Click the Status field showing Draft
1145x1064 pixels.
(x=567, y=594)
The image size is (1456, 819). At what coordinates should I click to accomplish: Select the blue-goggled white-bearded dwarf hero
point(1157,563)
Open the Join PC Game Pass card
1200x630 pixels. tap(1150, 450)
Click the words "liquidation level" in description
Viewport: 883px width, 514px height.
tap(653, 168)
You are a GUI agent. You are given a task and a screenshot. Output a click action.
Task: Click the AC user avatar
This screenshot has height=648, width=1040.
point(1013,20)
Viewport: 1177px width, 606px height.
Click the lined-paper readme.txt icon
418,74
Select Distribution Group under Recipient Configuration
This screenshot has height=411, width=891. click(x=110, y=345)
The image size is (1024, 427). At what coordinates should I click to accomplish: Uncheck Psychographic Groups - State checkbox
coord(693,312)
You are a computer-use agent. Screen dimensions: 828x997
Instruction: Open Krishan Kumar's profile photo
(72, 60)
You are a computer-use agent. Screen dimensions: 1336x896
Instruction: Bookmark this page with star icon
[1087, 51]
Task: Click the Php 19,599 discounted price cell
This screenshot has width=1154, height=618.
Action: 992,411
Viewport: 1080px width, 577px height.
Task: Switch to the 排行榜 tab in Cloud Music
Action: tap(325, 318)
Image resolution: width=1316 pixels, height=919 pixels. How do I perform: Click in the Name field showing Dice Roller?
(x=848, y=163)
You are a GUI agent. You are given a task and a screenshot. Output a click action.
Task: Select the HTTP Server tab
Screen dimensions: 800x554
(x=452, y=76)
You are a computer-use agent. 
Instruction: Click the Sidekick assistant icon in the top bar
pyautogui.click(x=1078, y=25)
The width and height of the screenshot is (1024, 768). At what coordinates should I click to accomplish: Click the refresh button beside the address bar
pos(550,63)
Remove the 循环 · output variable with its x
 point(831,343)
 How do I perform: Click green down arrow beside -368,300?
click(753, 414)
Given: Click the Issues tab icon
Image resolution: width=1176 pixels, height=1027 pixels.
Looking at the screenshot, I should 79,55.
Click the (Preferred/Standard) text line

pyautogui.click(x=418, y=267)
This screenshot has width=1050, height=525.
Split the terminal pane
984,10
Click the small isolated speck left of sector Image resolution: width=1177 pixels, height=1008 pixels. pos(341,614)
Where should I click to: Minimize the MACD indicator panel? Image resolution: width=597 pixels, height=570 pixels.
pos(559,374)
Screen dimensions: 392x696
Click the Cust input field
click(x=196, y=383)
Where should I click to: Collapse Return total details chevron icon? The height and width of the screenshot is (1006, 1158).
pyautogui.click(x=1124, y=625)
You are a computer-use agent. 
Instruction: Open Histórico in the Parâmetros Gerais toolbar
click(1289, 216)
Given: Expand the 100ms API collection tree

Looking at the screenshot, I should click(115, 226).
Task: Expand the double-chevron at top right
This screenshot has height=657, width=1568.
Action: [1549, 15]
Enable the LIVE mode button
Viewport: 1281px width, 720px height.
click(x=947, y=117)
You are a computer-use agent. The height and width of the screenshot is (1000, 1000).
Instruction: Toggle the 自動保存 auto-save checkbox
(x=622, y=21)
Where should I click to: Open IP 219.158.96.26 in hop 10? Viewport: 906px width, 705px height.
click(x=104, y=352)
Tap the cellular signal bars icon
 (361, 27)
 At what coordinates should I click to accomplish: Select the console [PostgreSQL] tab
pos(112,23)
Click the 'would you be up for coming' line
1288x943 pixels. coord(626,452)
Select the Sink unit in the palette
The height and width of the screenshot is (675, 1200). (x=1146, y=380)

Task statement: The answer is every line in the data where the word "computer" appears.

The answer:
You are a computer-use agent. Screen dimensions: 828x997
You are a computer-use agent. Screen dimensions: 1336x896
You are a computer-use agent. 
You are a computer-use agent. 
You are a computer-use agent. The height and width of the screenshot is (1000, 1000).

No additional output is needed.